One thing that has remained fairly consistent throughout my blog postings is my quoting and referencing of pop-culture and examples from my own life in my attempts to process Dante through my own experiences and my own culture. I have quoted Billy Joel, Peter Parker’s Uncle Ben, an old Girl Scout song; referenced Deepak Chopra, Maslow’s Triangle: Hierarchy of Needs, capitalist and socialist ideas, Robert F. Kennedy, jr. and U.S. policies; talked about memorial services I’ve attended, and my personal understandings of religion and faith. Because what good is reading an ancient text unless it can be applied to our own lives? Being old does not automatically make something good…being able to transcend time and strike a chord in a soul hundreds of years after it was originally written, however, is a mark of greatness. There, I said it: Dante’s great.
I sit in class and get my mind blown almost every day. A lot of the things you say are things I’ve never thought of before, or at least not in the way you present them. And most of the time it’s exactly not what I was expecting to come out of the mouth of a Catholic deacon! Reading the bible allegorically?!? Who would have thought? The “going through the motions” of Catholic mass an experience in faith possibly closer to God than the somewhat-intellectual preachings of Protestants? Confession not what I had thought, going through another human to ask forgiveness from God, but rather an act of community, a community activity done in faith and support?

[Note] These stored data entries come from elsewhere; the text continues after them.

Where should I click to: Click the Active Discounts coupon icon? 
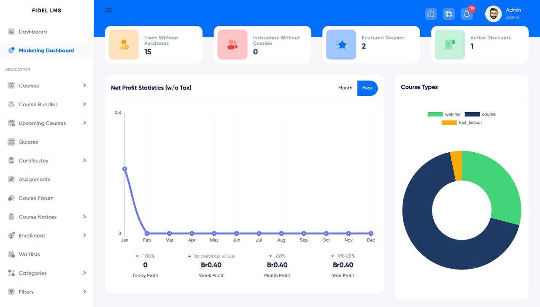tap(450, 45)
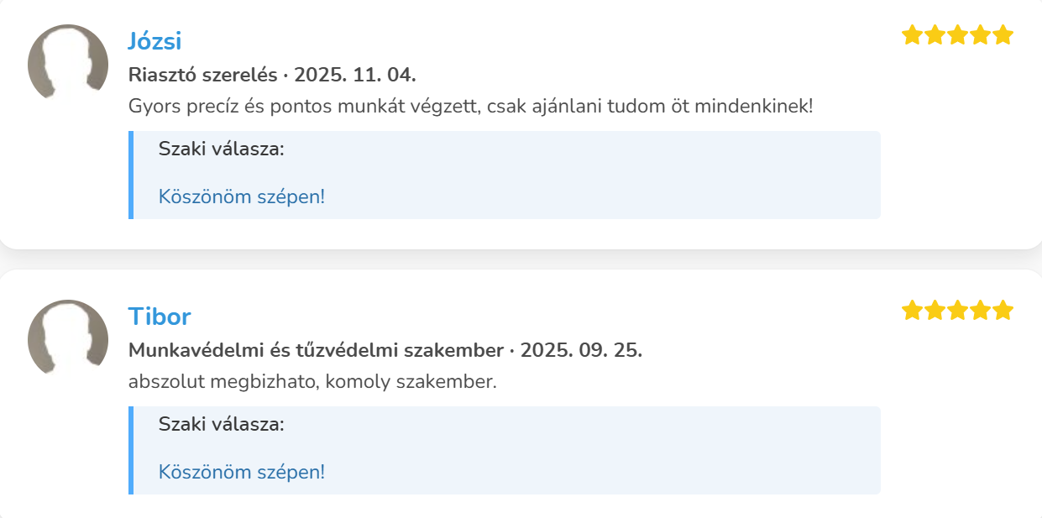Click the fifth star in Józsi's rating
1042x518 pixels.
click(1003, 35)
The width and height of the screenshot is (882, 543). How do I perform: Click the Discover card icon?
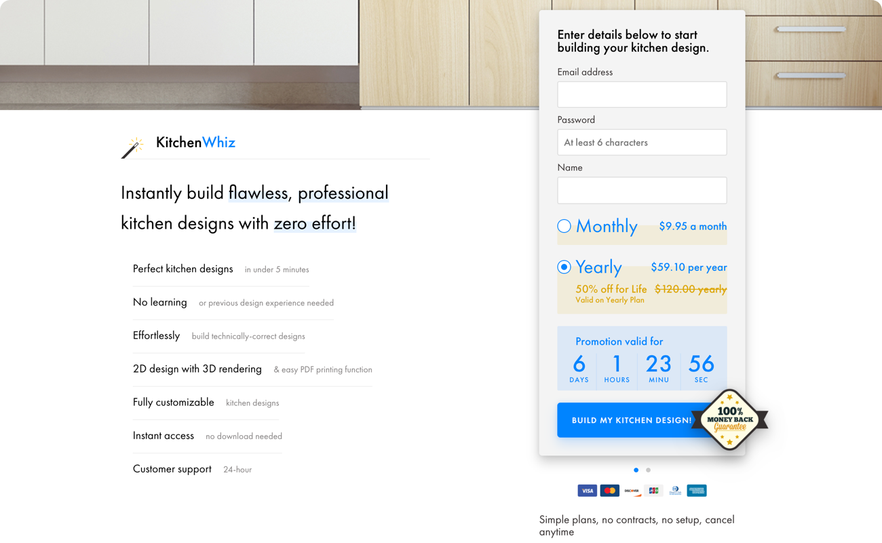click(632, 490)
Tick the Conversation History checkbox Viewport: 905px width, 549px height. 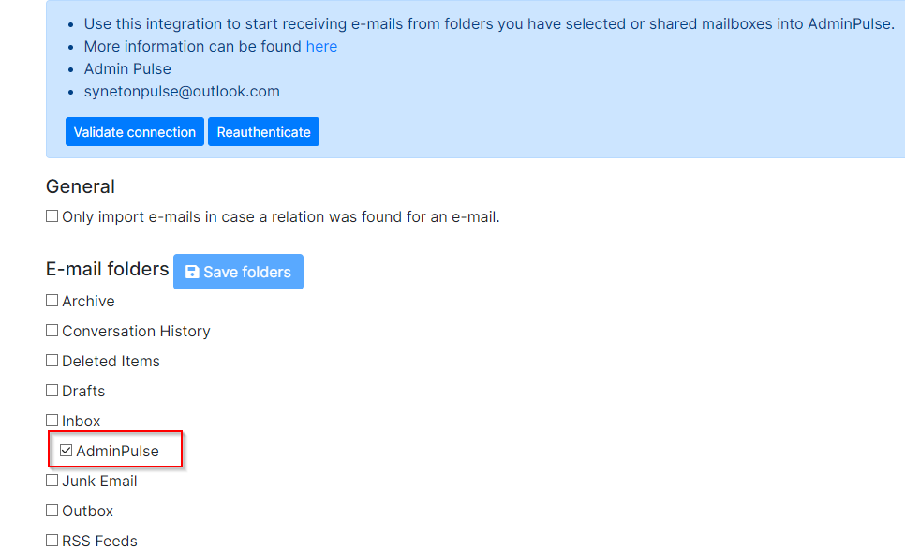click(x=52, y=332)
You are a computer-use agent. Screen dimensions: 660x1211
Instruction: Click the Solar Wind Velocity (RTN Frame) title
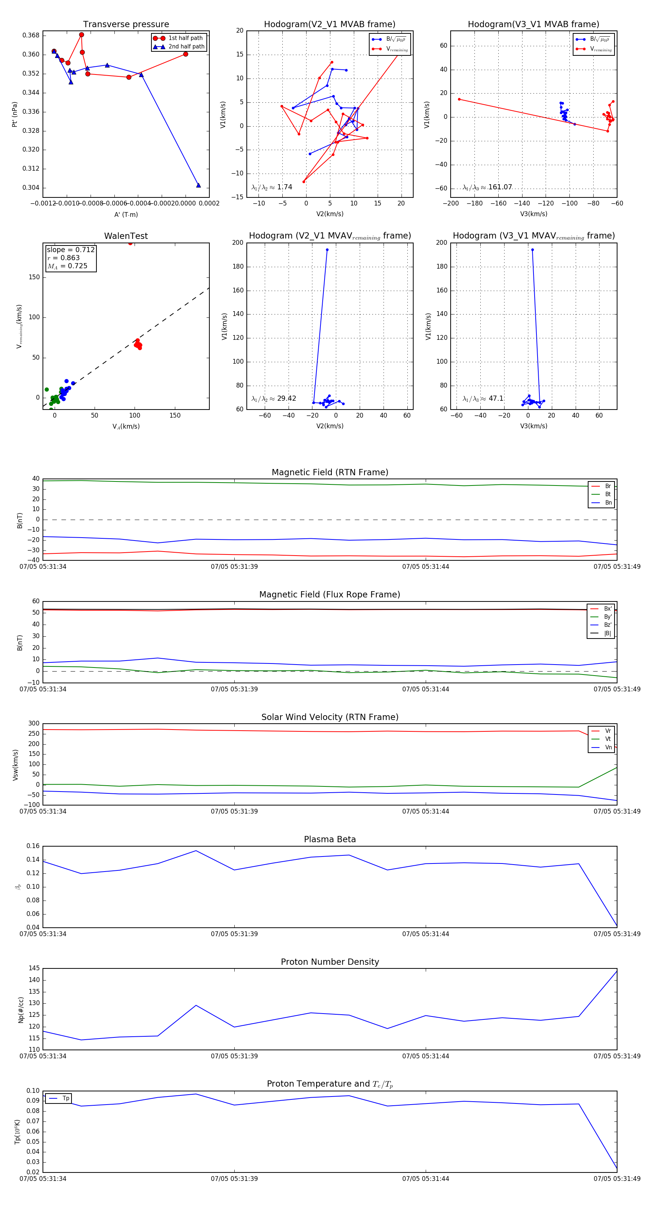pyautogui.click(x=330, y=717)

My blog posts usually represent a combination of my thoughts from the in-class free writes, my reactions and processing of what you have said in class, and my own experiences as filtered through Dante, (except for my fifth blog post about Bobby Kennedy, jr. … I was so excited about him, and a little burnt out from the Paradiso, that I couldn’t help but go on a tangent, even though it was pretty far-fetched). My in-class writings were strong. I was always off and running, my thoughts a sentence or two ahead of what I was writing. I was almost never at a loss for something to get down on paper and process. My hand always hurt afterwards. Sometimes I would sit in class either writing or listening to the lecture and ideas from others in the class and I just couldn’t wait to get home and through all the other things I had to do that week to write my next blog post.
Was there progress? Well, the title of my last post was: “The answer is: I have no idea.” I feel like I started the class with a lot of questions and wonderings…what are the Purgatorio and Paradiso going to be like? What is the Purgatorio, exactly? If Dante has such a clear picture of the Inferno, who is he going to put in Heaven, and why? Instead of ending up with all the answers at the end of the term, I feel completely comfortable saying that the answer is: it’s a mystery. If we could explain it, (God, religion, spirituality, Heaven), it wouldn’t be worth all the time, effort, and devotion people put into it.
As for me, I feel justified. I had become disenchanted with religion, or rather, every religious figure I’ve ever known having the attitude that they’ve got it all figured out, that their way is the absolute correct way, no exceptions, and that it’s okay to be intolerant of others if they don’t believe exactly as you do. This course has been refreshing for me. It’s good to know not everyone’s like that.